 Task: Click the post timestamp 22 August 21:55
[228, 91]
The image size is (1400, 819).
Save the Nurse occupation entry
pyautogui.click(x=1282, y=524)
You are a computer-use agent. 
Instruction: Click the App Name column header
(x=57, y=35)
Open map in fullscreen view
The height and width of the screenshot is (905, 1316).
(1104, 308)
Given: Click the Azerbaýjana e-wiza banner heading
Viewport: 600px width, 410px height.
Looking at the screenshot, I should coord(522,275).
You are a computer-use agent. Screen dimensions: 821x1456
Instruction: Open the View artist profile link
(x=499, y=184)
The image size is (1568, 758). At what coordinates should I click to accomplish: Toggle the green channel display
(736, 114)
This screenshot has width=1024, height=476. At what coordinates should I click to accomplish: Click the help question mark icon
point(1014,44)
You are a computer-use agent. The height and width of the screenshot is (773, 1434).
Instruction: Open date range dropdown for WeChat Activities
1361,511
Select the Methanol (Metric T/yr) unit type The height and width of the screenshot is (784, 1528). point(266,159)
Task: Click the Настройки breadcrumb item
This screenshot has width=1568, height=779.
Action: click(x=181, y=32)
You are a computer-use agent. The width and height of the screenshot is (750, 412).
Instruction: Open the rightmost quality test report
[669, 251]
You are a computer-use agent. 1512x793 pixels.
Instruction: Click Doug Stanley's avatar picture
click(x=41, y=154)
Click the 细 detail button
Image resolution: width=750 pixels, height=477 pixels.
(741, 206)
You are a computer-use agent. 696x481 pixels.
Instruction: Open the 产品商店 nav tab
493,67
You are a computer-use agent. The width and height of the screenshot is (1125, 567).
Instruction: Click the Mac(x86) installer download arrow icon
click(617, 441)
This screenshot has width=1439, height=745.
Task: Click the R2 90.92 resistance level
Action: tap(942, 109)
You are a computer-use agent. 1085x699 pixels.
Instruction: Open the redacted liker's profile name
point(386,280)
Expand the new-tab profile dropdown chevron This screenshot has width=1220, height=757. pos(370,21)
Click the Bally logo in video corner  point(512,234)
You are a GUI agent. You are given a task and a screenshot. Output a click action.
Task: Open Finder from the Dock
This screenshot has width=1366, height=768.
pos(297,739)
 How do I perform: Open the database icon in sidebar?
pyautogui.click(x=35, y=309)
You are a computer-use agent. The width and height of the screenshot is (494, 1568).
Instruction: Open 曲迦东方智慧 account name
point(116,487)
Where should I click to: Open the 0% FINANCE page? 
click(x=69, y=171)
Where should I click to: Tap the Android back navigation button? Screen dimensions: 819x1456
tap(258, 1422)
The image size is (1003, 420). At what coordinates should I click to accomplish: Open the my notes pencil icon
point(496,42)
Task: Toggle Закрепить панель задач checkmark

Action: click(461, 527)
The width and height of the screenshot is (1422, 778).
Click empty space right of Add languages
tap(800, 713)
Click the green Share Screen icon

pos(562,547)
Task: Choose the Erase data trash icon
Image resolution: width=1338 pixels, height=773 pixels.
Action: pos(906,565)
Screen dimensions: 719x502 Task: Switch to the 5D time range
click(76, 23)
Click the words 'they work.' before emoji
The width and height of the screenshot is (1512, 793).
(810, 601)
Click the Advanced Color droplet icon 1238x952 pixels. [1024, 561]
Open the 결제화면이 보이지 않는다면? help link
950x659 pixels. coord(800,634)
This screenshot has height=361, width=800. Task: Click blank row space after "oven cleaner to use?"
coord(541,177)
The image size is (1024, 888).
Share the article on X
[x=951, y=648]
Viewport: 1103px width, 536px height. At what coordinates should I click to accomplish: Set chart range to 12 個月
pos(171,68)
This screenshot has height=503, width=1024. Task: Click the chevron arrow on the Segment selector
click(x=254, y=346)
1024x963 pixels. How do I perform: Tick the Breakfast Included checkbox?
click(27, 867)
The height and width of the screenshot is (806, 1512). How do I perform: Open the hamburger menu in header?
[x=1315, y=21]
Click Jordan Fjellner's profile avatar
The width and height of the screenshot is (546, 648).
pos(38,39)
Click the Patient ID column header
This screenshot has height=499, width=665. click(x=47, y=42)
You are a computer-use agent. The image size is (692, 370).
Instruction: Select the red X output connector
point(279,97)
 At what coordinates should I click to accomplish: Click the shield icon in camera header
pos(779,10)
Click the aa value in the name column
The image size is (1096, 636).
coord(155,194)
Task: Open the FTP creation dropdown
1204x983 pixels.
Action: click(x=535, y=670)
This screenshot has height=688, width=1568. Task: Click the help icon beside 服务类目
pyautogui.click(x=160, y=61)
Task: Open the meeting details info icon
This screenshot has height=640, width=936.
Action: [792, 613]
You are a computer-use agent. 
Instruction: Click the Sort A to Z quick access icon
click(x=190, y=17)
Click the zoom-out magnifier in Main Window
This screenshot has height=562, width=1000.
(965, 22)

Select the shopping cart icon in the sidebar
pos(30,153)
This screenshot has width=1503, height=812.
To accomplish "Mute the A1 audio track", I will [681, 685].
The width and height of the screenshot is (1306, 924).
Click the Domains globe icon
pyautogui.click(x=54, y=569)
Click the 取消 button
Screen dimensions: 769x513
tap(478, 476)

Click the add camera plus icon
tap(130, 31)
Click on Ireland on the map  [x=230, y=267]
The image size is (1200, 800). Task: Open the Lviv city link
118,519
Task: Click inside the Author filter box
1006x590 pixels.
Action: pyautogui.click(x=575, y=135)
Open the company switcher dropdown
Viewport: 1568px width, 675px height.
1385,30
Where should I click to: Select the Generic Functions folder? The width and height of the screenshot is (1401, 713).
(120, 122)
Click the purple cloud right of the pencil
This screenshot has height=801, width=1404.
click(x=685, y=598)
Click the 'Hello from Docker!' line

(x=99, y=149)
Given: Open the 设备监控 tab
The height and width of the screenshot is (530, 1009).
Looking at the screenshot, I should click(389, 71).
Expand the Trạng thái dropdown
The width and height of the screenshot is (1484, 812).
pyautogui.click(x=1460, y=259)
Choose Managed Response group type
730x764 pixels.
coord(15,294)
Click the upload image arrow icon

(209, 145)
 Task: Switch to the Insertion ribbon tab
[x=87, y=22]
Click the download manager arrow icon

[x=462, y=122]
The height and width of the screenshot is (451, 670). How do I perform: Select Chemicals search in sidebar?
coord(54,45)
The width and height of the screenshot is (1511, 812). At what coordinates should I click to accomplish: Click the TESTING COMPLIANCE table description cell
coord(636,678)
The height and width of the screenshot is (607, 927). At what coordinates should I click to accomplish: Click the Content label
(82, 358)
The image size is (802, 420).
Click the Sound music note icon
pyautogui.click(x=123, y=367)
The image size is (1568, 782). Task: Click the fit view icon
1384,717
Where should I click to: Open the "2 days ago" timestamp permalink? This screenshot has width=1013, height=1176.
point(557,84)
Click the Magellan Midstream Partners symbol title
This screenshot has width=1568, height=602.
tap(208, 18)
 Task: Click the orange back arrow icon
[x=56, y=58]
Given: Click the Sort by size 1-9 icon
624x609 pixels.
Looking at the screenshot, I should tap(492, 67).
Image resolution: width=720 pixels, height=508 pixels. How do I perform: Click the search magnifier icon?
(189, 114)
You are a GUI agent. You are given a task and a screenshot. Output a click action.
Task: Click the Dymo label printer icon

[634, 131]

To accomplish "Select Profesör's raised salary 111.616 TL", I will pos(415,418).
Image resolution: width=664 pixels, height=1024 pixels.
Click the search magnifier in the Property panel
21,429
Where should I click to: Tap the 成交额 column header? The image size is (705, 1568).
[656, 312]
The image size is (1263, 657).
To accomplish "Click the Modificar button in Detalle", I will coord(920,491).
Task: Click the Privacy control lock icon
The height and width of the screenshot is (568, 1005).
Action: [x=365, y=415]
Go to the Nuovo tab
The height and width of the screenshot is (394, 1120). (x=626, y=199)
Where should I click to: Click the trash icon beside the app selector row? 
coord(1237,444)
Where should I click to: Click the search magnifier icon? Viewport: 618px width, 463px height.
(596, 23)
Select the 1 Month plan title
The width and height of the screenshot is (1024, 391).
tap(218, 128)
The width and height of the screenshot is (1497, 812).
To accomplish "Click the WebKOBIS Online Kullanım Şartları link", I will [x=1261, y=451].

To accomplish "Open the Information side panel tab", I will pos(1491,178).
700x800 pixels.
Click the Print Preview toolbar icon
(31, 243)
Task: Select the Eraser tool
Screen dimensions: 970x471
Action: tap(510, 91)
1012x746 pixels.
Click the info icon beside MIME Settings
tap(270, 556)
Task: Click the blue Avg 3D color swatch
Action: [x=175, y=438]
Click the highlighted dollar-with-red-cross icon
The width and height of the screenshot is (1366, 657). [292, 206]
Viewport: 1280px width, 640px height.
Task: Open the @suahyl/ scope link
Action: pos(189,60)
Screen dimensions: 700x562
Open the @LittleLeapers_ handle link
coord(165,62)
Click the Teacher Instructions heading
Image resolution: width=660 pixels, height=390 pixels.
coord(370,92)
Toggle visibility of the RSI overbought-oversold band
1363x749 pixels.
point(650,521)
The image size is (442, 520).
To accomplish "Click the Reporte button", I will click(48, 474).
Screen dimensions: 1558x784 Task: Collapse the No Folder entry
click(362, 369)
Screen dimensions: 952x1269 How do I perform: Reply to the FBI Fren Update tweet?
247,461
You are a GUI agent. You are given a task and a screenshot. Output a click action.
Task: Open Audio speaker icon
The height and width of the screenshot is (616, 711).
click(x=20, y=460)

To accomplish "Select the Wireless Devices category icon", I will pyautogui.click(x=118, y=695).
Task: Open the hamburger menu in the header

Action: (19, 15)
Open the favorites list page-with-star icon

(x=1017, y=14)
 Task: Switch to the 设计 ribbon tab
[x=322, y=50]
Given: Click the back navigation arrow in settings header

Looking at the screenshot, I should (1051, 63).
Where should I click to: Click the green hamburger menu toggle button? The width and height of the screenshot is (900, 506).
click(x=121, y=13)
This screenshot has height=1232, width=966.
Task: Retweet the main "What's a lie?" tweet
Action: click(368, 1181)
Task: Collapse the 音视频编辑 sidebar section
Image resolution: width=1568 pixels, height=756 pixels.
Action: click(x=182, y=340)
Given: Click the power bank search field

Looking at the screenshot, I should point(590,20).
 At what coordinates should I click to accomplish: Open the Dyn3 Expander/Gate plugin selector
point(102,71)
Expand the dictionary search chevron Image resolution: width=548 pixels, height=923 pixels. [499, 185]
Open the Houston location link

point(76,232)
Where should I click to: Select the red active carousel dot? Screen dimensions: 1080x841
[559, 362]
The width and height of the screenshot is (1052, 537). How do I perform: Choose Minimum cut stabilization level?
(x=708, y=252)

= WHAT IS EXPECTED =
Both the line containing "1012x746 pixels." and the line containing "The image size is (442, 520)." belong in the answer. Print them and every line above that falls between them exactly, and no others.

= RESPONSE FOR THIS EXERCISE =
1012x746 pixels.
Click the info icon beside MIME Settings
tap(270, 556)
Task: Click the blue Avg 3D color swatch
Action: [x=175, y=438]
Click the highlighted dollar-with-red-cross icon
The width and height of the screenshot is (1366, 657). [292, 206]
Viewport: 1280px width, 640px height.
Task: Open the @suahyl/ scope link
Action: pos(189,60)
Screen dimensions: 700x562
Open the @LittleLeapers_ handle link
coord(165,62)
Click the Teacher Instructions heading
Image resolution: width=660 pixels, height=390 pixels.
coord(370,92)
Toggle visibility of the RSI overbought-oversold band
1363x749 pixels.
point(650,521)
The image size is (442, 520).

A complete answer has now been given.